- Records for this task -
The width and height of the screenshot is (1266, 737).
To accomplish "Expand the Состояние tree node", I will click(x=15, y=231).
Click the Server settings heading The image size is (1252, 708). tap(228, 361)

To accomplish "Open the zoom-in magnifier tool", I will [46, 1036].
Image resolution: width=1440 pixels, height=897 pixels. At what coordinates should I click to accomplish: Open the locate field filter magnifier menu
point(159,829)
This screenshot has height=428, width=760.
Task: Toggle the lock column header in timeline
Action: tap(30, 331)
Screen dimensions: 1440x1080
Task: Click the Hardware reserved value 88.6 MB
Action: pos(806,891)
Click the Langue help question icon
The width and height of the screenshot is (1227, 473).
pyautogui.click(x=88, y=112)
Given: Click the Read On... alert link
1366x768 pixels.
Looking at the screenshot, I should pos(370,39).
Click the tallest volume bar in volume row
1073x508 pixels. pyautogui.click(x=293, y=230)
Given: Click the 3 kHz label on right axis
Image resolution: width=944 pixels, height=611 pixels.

- Exercise objective -
Return a copy of each line in the records above that has "Given" in it.

- Written response -
Given: Click the Read On... alert link
Given: Click the 3 kHz label on right axis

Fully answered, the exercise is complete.